Data —
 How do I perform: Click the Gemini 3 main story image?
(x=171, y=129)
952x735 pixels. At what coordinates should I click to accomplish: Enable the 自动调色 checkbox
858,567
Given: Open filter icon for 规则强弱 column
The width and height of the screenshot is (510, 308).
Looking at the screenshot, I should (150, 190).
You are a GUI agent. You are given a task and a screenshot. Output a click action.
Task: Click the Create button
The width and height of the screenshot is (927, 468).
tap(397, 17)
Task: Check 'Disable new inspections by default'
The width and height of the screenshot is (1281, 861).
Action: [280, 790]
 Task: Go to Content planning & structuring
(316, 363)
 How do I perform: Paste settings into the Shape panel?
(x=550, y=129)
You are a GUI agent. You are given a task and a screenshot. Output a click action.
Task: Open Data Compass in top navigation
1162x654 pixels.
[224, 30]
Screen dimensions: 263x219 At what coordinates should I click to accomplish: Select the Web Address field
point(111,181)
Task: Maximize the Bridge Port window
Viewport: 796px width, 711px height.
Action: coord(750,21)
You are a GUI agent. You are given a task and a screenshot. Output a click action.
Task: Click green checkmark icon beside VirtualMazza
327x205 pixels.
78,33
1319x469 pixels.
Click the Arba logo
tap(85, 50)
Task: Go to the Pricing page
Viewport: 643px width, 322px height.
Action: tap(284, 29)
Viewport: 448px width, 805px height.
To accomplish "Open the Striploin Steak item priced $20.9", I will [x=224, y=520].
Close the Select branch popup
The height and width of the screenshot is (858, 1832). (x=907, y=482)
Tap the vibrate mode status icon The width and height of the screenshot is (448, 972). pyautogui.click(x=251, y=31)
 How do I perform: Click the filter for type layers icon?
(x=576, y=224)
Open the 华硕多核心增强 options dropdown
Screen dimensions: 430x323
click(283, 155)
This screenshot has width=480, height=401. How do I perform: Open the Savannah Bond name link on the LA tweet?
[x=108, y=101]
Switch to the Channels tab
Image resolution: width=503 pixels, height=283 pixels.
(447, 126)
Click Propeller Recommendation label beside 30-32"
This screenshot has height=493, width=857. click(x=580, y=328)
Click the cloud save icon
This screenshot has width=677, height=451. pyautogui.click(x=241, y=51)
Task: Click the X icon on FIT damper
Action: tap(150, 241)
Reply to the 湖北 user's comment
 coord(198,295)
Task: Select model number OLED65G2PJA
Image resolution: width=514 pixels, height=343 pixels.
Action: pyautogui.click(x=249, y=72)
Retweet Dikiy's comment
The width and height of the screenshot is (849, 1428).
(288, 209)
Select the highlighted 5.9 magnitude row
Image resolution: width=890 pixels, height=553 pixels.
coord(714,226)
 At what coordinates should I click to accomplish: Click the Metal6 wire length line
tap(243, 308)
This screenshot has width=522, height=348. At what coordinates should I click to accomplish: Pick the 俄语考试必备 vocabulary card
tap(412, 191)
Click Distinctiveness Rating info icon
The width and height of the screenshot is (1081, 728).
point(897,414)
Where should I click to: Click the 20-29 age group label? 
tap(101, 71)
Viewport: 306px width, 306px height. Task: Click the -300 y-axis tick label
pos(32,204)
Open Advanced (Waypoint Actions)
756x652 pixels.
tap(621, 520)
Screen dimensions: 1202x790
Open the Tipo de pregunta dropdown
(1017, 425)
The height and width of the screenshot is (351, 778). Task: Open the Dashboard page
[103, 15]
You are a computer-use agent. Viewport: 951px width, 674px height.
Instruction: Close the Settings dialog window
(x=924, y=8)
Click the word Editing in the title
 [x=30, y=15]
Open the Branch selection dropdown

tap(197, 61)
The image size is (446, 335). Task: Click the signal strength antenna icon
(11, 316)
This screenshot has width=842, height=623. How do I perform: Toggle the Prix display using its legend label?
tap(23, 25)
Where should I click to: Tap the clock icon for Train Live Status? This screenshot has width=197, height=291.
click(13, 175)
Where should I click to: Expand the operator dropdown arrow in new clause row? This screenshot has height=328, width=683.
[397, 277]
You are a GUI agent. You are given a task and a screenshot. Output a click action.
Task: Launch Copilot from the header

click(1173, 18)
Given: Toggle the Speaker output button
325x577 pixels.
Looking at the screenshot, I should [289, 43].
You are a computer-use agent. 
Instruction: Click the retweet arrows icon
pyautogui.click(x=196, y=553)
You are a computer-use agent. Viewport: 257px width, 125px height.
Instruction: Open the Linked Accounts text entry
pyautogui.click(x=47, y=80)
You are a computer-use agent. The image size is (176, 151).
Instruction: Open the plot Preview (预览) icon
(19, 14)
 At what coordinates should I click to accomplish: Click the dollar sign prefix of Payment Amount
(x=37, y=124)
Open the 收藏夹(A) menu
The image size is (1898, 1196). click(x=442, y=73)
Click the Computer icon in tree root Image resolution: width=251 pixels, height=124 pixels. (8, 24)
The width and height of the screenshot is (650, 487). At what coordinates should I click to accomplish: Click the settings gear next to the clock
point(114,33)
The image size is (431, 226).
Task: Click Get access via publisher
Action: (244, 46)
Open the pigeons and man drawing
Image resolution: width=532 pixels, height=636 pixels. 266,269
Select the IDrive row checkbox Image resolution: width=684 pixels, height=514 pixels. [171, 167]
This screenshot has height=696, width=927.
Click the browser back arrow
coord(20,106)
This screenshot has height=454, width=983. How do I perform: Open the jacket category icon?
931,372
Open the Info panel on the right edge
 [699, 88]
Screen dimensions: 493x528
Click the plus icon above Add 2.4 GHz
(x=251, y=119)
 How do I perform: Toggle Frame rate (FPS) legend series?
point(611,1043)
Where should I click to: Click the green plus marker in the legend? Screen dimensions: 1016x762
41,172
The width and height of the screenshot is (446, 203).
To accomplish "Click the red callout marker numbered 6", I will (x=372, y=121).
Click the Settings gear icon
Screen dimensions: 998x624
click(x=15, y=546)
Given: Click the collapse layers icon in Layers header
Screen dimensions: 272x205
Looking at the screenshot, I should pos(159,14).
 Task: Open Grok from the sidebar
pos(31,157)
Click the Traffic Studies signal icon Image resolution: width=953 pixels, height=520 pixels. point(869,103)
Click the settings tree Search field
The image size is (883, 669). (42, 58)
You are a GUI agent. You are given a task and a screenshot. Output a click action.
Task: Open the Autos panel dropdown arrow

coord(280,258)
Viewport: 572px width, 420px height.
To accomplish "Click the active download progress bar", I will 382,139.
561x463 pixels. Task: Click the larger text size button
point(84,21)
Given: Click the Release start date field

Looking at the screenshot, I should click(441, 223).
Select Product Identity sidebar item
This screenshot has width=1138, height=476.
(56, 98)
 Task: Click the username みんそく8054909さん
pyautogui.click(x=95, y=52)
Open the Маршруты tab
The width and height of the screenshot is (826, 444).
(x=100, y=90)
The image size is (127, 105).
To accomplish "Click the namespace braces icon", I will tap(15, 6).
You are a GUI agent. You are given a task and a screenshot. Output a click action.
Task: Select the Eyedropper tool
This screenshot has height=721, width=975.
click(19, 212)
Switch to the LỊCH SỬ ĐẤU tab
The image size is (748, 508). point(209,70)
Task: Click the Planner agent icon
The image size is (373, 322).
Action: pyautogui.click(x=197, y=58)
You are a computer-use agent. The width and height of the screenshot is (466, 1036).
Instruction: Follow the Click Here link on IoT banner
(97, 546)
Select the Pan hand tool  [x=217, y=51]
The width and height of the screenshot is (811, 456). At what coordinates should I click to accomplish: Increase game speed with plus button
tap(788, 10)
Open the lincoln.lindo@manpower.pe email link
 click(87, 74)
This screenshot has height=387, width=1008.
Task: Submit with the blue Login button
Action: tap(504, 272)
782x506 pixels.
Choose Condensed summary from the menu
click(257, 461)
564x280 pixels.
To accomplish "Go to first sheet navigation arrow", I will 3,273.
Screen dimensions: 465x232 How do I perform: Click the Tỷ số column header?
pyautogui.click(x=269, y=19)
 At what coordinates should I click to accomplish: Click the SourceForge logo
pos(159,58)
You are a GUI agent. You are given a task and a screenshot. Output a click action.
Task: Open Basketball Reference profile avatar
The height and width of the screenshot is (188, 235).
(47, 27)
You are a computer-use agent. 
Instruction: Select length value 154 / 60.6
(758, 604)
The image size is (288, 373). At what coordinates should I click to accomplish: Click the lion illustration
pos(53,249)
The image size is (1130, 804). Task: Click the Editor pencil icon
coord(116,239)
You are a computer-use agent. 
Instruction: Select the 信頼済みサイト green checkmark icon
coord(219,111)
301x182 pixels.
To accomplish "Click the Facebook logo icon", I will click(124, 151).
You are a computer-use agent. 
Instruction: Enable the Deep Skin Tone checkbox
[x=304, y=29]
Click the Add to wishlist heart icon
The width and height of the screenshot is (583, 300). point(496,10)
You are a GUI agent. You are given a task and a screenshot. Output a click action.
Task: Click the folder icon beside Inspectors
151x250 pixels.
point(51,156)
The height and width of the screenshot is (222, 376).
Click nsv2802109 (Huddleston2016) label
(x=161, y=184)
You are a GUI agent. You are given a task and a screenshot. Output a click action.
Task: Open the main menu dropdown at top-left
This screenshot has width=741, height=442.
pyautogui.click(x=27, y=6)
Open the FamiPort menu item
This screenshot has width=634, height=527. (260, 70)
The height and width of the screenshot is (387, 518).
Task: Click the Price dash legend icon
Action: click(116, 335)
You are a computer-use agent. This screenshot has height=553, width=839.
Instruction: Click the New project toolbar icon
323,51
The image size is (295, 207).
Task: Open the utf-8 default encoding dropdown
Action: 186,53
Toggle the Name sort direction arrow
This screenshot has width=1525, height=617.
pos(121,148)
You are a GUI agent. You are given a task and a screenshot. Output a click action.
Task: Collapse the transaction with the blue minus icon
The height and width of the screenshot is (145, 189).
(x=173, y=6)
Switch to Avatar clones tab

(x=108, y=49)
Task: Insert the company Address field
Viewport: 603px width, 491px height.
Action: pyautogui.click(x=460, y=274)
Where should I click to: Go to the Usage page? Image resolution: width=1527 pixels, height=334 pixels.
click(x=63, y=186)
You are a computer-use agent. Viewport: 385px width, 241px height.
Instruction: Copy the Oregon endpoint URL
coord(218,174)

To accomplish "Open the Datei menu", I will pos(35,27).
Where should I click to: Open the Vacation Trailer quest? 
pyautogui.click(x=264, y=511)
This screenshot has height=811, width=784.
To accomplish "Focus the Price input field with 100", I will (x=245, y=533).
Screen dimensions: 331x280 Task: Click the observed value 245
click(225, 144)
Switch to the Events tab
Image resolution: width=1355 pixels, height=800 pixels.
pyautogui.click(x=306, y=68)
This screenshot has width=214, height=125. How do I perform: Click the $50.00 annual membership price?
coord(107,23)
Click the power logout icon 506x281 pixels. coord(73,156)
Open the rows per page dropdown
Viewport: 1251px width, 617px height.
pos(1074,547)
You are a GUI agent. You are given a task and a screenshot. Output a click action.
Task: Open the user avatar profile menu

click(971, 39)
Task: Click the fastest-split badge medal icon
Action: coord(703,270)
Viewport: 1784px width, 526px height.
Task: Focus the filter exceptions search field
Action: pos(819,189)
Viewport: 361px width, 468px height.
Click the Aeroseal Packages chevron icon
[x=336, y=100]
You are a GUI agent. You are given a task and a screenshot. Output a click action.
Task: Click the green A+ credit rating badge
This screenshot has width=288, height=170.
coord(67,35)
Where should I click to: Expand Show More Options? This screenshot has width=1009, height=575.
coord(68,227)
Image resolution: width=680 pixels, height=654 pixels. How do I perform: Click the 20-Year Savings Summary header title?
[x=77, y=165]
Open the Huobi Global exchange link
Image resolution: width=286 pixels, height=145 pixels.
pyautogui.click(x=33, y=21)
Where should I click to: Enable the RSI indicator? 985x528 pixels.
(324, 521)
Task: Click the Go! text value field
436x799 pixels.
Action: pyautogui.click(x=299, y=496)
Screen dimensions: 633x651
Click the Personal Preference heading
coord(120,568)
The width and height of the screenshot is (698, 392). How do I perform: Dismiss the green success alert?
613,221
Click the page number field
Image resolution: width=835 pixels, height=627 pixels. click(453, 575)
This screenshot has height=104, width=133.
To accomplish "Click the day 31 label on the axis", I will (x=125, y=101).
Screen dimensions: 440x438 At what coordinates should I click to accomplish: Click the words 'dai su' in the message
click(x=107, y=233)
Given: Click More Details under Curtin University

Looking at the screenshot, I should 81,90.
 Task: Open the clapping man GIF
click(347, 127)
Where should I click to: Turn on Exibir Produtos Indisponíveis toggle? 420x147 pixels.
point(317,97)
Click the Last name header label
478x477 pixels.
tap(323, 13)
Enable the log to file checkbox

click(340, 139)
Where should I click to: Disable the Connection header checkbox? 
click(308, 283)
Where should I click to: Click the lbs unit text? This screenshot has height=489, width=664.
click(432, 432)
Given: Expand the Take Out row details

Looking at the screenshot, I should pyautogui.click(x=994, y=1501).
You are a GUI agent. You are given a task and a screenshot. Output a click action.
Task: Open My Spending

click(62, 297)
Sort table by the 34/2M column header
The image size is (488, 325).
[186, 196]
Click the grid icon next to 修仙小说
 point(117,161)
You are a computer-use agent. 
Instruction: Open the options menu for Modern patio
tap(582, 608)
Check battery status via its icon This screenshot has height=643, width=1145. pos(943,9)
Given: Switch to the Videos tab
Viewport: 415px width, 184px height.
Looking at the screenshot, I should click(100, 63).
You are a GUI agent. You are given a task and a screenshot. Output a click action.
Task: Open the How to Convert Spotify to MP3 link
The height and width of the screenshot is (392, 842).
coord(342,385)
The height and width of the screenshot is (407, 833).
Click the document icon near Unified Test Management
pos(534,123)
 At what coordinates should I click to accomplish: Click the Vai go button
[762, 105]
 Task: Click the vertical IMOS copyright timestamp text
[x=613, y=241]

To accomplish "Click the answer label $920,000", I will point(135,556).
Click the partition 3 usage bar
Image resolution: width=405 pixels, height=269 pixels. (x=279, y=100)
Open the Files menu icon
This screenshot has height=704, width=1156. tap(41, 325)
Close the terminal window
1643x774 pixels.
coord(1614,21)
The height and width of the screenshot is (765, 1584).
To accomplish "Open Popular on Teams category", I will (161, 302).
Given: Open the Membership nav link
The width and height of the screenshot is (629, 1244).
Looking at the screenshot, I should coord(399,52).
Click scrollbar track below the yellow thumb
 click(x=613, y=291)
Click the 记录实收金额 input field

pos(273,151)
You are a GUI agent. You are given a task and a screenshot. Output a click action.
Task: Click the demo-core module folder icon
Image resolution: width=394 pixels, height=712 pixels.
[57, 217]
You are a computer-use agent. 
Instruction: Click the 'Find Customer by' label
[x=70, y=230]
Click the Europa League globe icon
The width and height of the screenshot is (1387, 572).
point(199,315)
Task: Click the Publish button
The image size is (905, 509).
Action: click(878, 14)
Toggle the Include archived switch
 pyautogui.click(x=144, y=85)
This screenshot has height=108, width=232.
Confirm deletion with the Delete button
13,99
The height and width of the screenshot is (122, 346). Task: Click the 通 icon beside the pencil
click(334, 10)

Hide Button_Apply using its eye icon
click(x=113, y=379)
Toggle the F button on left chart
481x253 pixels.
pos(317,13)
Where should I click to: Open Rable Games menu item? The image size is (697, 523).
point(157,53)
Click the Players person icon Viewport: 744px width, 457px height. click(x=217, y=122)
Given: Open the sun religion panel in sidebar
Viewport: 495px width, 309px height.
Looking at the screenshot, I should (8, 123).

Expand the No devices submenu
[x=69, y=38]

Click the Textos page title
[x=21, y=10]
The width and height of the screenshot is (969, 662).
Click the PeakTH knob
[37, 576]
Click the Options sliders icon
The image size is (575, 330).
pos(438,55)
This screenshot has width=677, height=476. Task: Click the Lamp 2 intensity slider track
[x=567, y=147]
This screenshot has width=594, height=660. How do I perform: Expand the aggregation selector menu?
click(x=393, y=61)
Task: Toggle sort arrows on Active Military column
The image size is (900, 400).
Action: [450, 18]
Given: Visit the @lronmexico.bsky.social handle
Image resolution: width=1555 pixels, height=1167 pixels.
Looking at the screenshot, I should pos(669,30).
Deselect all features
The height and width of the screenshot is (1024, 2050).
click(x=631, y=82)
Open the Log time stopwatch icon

The problem — Print only these lines, please. They run from the start of the entries above to the line containing "Task: Check 'Disable", both ends included, and must match exactly.

Written reply —
 How do I perform: Click the Gemini 3 main story image?
(x=171, y=129)
952x735 pixels. At what coordinates should I click to accomplish: Enable the 自动调色 checkbox
858,567
Given: Open filter icon for 规则强弱 column
The width and height of the screenshot is (510, 308).
Looking at the screenshot, I should (150, 190).
You are a GUI agent. You are given a task and a screenshot. Output a click action.
Task: Click the Create button
The width and height of the screenshot is (927, 468).
tap(397, 17)
Task: Check 'Disable new inspections by default'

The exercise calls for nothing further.